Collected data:
[Start of section]

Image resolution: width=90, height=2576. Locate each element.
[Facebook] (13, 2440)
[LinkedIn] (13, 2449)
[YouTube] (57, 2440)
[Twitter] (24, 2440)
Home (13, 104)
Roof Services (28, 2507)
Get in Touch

[End of section]

Exercise details: What you should produce is an exact retyping of every line above.

Written response:
Image resolution: width=90, height=2576. Locate each element.
[Facebook] (13, 2440)
[LinkedIn] (13, 2449)
[YouTube] (57, 2440)
[Twitter] (24, 2440)
Home (13, 104)
Roof Services (28, 2507)
Get in Touch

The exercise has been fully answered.